Die Rahmenbedingungen für ausländische Unternehmen in China haben sich verändert. Während die Attraktivität des chinesischen Marktes weiterhin groß ist und die Regierung auf Reformen zur weiteren Öffnung verweist, berichten europäische Unternehmen vor Ort von wachsenden Herausforderungen und Problemen.
 
Hierzu zählen jüngst die Lockdownmaßnahmen in Shanghai und anderen chinesischen Städten, die große Auswirkungen auf lokale Produktion und globale Lieferketten haben. Viele ausländische Fach- und Führungskräfte denken darüber nach, früher als ursprünglich geplant das Land zu verlassen oder haben dies bereits getan.

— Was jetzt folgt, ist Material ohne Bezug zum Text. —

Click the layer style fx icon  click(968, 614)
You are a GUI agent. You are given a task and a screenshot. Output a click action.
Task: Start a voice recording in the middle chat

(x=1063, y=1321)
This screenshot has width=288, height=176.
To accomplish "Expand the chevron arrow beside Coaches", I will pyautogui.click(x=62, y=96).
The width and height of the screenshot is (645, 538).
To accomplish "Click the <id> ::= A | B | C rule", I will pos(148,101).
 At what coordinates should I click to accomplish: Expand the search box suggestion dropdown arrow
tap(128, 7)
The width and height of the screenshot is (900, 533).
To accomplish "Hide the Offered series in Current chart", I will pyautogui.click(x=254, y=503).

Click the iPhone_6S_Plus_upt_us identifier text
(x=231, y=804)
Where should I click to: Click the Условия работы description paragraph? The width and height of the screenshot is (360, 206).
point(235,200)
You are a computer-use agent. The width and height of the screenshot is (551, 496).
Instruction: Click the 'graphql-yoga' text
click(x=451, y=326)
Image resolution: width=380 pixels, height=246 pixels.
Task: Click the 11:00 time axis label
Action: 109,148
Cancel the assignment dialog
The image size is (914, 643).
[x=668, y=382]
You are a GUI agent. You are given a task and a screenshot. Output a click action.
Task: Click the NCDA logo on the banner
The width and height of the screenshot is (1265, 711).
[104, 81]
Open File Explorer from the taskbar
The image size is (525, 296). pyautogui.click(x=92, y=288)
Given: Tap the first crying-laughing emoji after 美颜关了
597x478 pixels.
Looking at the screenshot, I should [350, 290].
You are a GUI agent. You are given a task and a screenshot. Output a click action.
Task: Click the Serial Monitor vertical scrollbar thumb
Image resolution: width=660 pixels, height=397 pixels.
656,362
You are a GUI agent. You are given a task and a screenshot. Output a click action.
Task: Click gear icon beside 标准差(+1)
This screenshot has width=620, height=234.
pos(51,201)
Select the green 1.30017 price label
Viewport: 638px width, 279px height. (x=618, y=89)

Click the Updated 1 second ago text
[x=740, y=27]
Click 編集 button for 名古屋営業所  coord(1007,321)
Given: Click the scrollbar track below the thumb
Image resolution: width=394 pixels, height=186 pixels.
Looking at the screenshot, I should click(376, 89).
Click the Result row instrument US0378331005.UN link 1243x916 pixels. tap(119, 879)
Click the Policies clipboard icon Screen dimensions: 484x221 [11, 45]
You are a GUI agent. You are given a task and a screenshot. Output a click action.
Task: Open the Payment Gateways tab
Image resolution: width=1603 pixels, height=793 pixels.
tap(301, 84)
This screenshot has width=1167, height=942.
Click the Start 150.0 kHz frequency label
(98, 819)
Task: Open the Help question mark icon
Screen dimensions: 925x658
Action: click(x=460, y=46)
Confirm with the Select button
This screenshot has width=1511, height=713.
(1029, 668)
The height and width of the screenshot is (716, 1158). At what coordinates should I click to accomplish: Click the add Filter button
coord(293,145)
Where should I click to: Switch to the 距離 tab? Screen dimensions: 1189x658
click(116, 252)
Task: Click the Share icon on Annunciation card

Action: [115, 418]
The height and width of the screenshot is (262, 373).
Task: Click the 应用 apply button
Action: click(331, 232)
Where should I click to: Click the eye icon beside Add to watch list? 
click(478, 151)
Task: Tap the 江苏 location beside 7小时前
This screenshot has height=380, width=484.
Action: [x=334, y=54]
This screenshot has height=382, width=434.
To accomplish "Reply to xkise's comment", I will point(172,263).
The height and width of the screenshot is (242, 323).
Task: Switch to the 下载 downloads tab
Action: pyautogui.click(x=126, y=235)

Die anhaltenden Einreisebeschränkungen und Quarantänemaßnahmen stellen Unternehmen nun vor die Frage, wie man diese Positionen nachbesetzen, aber auch dringend benötigtes Fachpersonal für Kurzaufenthalte nach China bringen kann. Auch neue Gesetzgebungen wie das chinesische Data Security Law, das den grenzüberschreitenden Datentransfer limitieren, das Anti Foreign Sanction Law oder das deutsche Lieferkettensorgfaltspflichtengesetz erfordern, dass Unternehmen ihre bisherige China-Strategie evaluieren, um weiterhin langfristig im chinesischen Markt agieren zu können.  
 
Im Rahmen der digitalen Veranstaltung „China 2030 - Strategiewechsel für deutsche Unternehmen?“ ordnen Experten marktprägende wirtschaftspolitische Entwicklungen in China ein und zeigen auf, wie diese China als Produktionsstandort, Beschaffungs- und Absatzmarkt verändern. Was bedeutet dies für Ihre Unternehmensstrategie? Welche Möglichkeiten zur Weiterentwicklung bestehen - gerade im Hinblick auf die aufstrebende ASEAN-Region? Diese Fragen möchten wir mit Ihnen diskutieren.  
 
Die Veranstaltung wird von der Handelskammer Hamburg, dem OAV, dem Verein Hamburger Exporteure und der Handelskammer Bremen als Webinar angeboten.